↓

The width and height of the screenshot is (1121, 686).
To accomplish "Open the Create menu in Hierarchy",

↑
↓

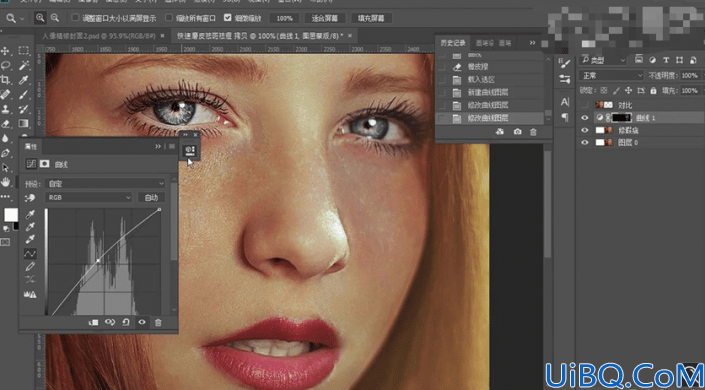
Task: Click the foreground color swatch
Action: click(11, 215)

↑
↓

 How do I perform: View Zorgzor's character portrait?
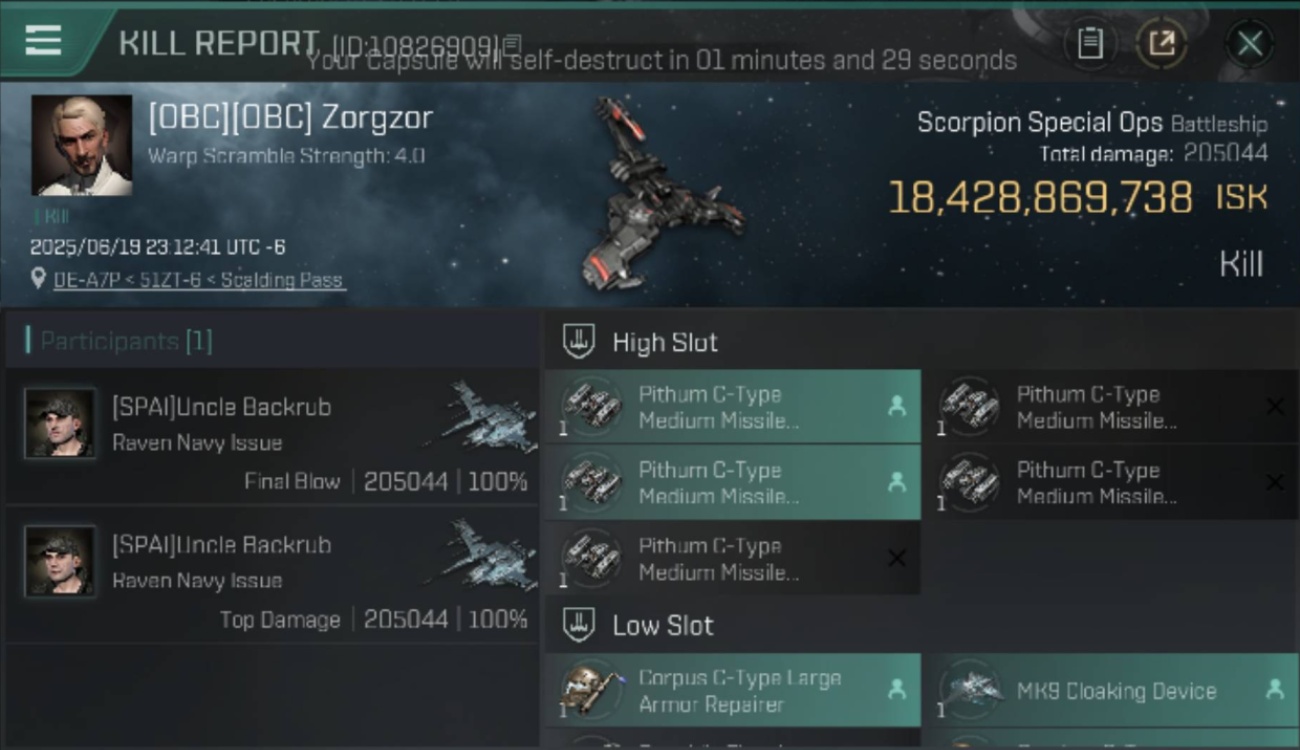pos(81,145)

↑

■ **What the task requires**
Above are some records; copy exactly the lines from the one with "The width and" through the one with "the Create menu", both included, and no others.

■ **Answer space**
The width and height of the screenshot is (1121, 686).
To accomplish "Open the Create menu in Hierarchy",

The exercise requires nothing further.